To atomically modify an entity, based on some column matching an expected value, use an if-check:

```java
context.update().whereId().eq(userId)
.whereElementId("messageId").eq(messageId)
.setColumn("senderId", 4321)
.ifElementId("messageId").eq(messageId)
.ifColumn("senderId", 1234)
.execute();
```

In the above example, the sender ID will only be modified if the current value is 1234. In this case, the if-check refers to the same column that is being modified, but that does not always have to be the case -- it can refer to any other column in the same row.
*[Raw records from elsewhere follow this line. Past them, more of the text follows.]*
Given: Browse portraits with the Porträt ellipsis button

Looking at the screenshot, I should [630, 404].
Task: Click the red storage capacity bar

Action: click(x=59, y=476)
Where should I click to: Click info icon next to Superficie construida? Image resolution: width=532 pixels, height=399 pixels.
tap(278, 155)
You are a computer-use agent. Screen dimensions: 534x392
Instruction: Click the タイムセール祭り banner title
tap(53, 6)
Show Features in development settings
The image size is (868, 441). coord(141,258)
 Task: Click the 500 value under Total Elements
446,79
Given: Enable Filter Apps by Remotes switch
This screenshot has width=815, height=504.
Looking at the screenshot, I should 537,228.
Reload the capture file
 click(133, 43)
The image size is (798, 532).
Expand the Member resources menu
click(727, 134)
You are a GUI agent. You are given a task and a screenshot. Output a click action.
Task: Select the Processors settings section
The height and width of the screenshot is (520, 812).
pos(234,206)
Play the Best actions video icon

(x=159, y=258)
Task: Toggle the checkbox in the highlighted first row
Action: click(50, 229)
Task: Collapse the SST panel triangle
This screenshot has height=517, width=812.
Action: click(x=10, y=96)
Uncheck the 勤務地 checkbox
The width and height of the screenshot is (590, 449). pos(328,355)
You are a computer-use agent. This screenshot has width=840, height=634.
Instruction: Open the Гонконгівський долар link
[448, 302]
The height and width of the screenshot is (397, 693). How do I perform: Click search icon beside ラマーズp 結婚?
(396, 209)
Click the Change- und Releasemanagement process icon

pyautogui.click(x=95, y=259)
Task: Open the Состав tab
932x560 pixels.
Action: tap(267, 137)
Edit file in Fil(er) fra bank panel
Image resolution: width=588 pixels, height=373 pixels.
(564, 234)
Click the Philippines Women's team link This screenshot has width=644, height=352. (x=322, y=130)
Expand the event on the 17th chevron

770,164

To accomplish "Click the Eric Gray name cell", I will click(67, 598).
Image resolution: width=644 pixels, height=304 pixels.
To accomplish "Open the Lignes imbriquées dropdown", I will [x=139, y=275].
To delete a specific entity, use the following:

```java
context.remove(myMessage);
```

Or use a delete query:

```java
context.delete().whereId().eq(userId)
.whereElementId("messageId").eq(messageId)
.execute();
```

Or to delete all entities for a given row ID:

```java
context.delete(userId);
```

## Atomic Groups of Entity Mutations

To perform multiple entity mutations atomically on a single row, use a mutations query:

```java
UpdateQuery update = context.update()
.whereId().eq(userId)
.whereElementId("messageId").eq(messageId1)
.setColumn("senderId", 4321);

DeleteQuery delete = context.delete()
.whereId().eq(userId)
.whereElementId("messageId").eq(messageId2);

context.mutate().whereId().eq(userId)
.add(update, delete)
.execute();
```

Note that the row IDs of all the above queries must match. Also, if-checks can be added to a mutations query as well.